The OZX file itself is fine — zipfile.testzip() walks all entries with no errors. The same predict run succeeds with num_workers=0. The CRC failure is a runtime read race, not disk corruption.

Reproducer

PLATE=2024_11_07
uv run dynacell predict \
  -c applications/dynacell/configs/benchmarks/virtual_staining/er/fnet3d_paper/ipsc_confocal/predict__a549_mantis_${PLATE}.yml \
  --data.init_args.num_workers 4

(Same leaf with num_workers=0 — the leaf default — completes successfully.)

Root cause

SlidingWindowDataset.__init__ calls _get_windows() (packages/viscy-data/src/viscy_data/sliding_window.py:118-140), which reads img_arr.frames / img_arr.slices for every position. That metadata access triggers OzxStore._sync_open() in the parent process and stores a live zipfile.ZipFile as self._zf.

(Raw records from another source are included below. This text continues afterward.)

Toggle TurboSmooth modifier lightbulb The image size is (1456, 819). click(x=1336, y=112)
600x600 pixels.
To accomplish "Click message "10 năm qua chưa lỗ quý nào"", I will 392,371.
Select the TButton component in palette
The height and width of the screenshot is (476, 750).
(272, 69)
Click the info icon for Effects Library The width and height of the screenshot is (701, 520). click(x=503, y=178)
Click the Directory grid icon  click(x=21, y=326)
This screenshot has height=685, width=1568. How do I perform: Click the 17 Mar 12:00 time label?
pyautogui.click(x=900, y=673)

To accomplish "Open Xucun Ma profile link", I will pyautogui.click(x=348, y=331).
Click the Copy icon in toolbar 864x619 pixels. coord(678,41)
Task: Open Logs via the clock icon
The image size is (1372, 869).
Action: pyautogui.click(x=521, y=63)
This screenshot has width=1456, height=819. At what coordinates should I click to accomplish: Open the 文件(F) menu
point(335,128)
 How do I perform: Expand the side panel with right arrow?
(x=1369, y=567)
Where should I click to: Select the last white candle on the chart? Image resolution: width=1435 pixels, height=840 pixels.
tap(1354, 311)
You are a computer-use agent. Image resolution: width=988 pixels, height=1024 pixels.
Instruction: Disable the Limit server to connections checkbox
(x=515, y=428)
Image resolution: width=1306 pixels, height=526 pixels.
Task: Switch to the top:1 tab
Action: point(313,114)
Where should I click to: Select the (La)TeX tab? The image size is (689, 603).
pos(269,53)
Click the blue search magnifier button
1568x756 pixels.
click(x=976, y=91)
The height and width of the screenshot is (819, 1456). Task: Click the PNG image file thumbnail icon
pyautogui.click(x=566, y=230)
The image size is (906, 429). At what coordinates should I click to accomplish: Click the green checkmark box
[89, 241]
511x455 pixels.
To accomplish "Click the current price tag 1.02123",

When DataLoader then forks workers (Linux default), every worker inherits the same OS-level file descriptor and seek state. Concurrent read(...) calls from different workers stomp on the shared seek pointer; the bytes that land in the read buffer don't match the central directory's CRC for the requested entry, surfacing as BadZipFile: Bad CRC-32 for file '<chunk-path>'.

This is a generic "zipfile is not fork-safe" pattern (same class as h5py + fork). Confirmed it's not file corruption: zipfile.testzip() returns OK on the same .ozx (391 entries walked, no bad CRC). The error reproduces only when DataLoader workers > 0.

Affected workflows

The race is in the worker __getitem__ path. SlidingWindowDataset._read_img_window (packages/viscy-data/src/viscy_data/sliding_window.py:198-210) branches:

preloaded = _preloaded if _preloaded is not None else self._preloaded
if preloaded is not None and arr_idx >= 0:
    data = preloaded[arr_idx][t:t+1, :, z:z+self.z_window_size]...   # /dev/shm mmap
    return ...
data = img.oindex[...]   # zarr/OZX read — this is what races under fork

So whether the bug fires depends on whether mmap_preload is staging FOVs into /dev/shm:

Stage Reads OZX in worker? Affected?
predict, test Always — mmap_preload is fit/validate-only Yes
fit + mmap_preload=True No — workers read from /dev/shm MemoryMappedTensor No
fit + mmap_preload=False Yes — direct OZX read in worker Yes
validate (standalone) + mmap_preload=False Yes Yes
validate riding on fit + mmap_preload=True No — same buffer, validate reads from preloaded views No

The OZX file descriptor is still opened in the parent during _get_windows() metadata access and inherited by every worker on fork — but with mmap_preload=True the workers never read from it, so the inherited fd just sits unused in each worker. No concurrent reads → no CRC race.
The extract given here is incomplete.